┌──

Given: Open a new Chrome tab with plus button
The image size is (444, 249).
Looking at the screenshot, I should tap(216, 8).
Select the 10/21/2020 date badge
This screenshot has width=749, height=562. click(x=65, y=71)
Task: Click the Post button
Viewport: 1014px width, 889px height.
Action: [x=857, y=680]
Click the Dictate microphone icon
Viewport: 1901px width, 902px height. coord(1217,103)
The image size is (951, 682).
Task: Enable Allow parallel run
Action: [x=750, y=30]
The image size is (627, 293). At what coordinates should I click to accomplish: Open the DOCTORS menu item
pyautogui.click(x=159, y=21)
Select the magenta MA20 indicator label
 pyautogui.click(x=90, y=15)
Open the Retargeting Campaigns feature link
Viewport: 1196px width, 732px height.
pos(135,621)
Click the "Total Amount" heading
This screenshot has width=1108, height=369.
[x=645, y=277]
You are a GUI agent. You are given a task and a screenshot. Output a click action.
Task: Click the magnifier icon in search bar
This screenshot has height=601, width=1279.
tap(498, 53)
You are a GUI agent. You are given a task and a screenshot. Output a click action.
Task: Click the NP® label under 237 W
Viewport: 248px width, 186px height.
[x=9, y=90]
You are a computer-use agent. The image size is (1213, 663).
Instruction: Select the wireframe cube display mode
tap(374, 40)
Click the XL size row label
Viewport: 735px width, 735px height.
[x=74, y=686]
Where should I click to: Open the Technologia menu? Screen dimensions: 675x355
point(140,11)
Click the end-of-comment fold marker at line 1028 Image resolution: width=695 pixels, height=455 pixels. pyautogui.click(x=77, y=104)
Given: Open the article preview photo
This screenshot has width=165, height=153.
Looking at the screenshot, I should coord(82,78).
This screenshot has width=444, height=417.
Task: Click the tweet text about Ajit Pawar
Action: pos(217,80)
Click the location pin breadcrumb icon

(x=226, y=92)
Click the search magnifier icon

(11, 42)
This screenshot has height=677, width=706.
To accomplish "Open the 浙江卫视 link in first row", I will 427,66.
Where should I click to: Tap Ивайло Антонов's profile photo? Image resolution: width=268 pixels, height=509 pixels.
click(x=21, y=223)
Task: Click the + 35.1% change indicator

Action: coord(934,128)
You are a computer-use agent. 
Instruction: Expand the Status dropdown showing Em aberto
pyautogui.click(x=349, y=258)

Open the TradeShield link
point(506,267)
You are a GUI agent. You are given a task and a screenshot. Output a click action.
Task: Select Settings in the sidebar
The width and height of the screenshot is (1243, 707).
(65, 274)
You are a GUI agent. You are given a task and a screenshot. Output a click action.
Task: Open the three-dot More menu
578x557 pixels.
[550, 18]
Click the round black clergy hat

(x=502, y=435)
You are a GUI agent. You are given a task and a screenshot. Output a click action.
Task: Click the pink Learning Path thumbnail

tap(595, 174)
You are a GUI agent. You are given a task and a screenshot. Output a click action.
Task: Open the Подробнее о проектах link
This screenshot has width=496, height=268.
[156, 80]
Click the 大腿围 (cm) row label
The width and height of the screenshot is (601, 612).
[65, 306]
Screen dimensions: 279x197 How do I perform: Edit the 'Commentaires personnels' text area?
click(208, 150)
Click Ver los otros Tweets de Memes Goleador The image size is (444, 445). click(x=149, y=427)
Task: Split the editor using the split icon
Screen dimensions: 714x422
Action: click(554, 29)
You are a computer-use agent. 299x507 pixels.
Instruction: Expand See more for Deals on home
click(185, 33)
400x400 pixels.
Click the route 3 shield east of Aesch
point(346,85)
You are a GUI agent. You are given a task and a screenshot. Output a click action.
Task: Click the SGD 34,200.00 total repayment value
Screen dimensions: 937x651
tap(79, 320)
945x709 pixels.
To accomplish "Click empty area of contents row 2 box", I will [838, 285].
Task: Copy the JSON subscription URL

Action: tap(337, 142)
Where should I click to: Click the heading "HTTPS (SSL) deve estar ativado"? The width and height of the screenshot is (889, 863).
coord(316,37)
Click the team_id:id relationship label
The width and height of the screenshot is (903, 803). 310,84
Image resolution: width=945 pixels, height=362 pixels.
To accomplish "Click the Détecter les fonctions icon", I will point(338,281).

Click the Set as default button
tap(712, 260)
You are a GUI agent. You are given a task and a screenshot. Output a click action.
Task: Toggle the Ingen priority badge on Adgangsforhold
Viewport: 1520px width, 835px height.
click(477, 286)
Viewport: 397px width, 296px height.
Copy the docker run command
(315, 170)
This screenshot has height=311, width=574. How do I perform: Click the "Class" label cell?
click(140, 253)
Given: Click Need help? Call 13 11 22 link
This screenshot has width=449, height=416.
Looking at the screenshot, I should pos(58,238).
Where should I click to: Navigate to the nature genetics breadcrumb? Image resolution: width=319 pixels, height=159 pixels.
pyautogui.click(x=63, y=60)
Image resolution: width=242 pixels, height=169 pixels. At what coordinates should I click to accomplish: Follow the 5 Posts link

└──

• [How to complete this task] Restate word for word the lines in the material above from the one with "Viewport: 248px width, 186px height." to the one with "This screenshot has height=677, width=706."; both of those lines count, and nothing else does.

• [Written solution]
Viewport: 248px width, 186px height.
[x=9, y=90]
You are a computer-use agent. The image size is (1213, 663).
Instruction: Select the wireframe cube display mode
tap(374, 40)
Click the XL size row label
Viewport: 735px width, 735px height.
[x=74, y=686]
Where should I click to: Open the Technologia menu? Screen dimensions: 675x355
point(140,11)
Click the end-of-comment fold marker at line 1028 Image resolution: width=695 pixels, height=455 pixels. pyautogui.click(x=77, y=104)
Given: Open the article preview photo
This screenshot has width=165, height=153.
Looking at the screenshot, I should coord(82,78).
This screenshot has width=444, height=417.
Task: Click the tweet text about Ajit Pawar
Action: pos(217,80)
Click the location pin breadcrumb icon

(x=226, y=92)
Click the search magnifier icon

(11, 42)
This screenshot has height=677, width=706.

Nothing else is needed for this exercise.